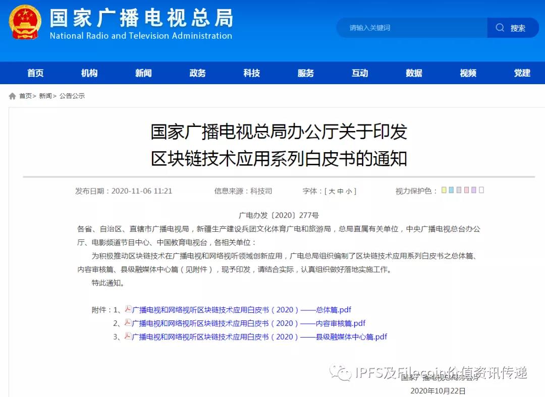Click the magnifier icon in the search bar
This screenshot has height=397, width=545.
pos(500,28)
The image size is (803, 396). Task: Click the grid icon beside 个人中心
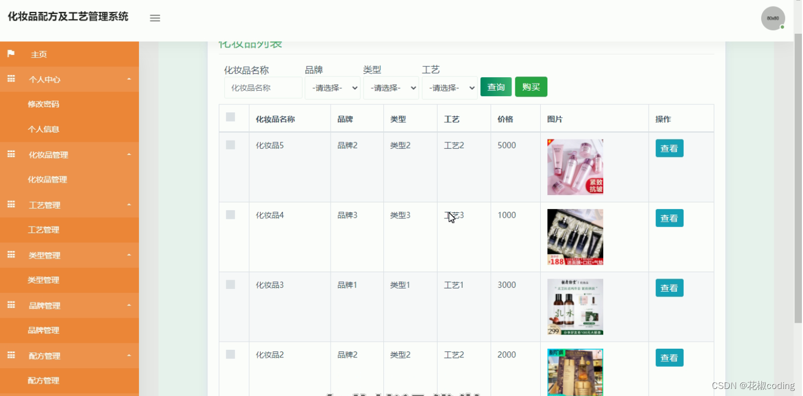tap(10, 79)
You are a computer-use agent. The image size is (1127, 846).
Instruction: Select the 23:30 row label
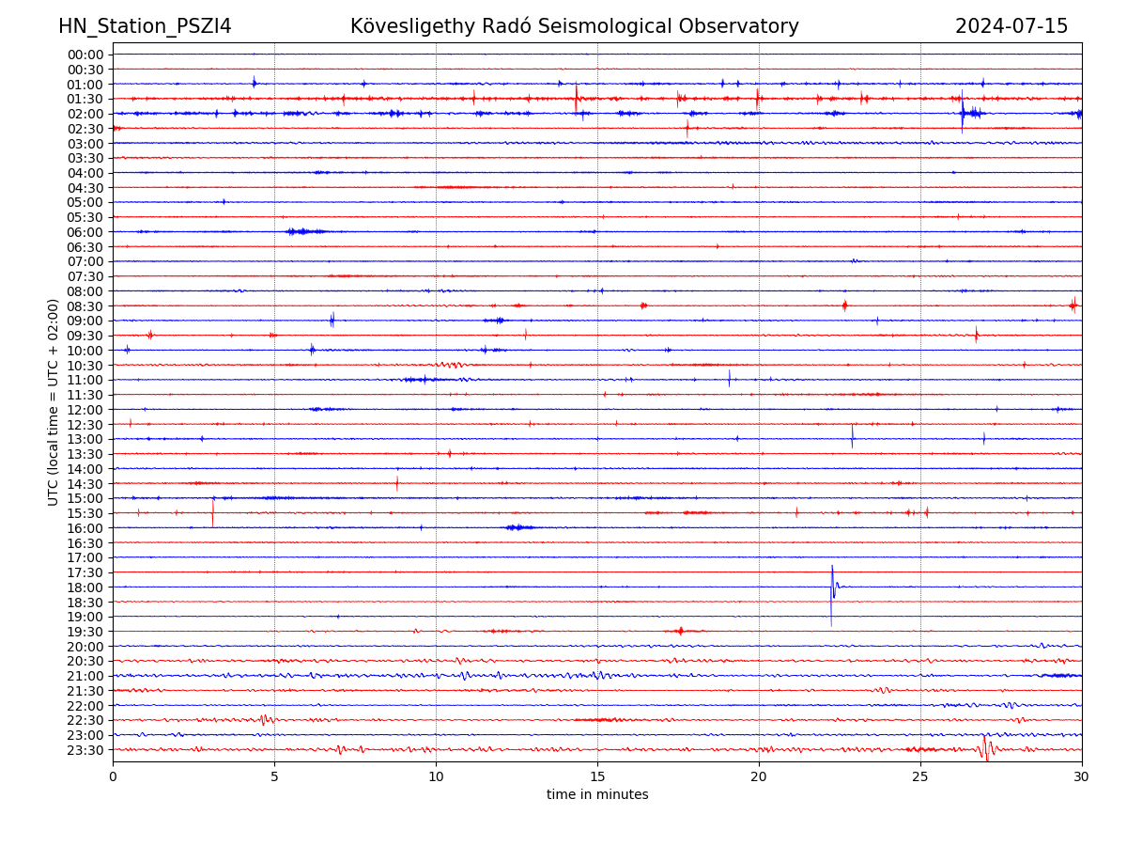pos(85,750)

-*-*-

Rewrite all of the material above, changing every "image size" to "screenshot size" and keeping everything else the same. Omit the pictures from your answer.

Click the magnifier icon in the search bar
This screenshot has height=397, width=545.
pos(500,28)
The screenshot size is (803, 396). Task: Click the grid icon beside 个人中心
tap(10, 79)
You are a computer-use agent. The screenshot size is (1127, 846).
Instruction: Select the 23:30 row label
pos(85,750)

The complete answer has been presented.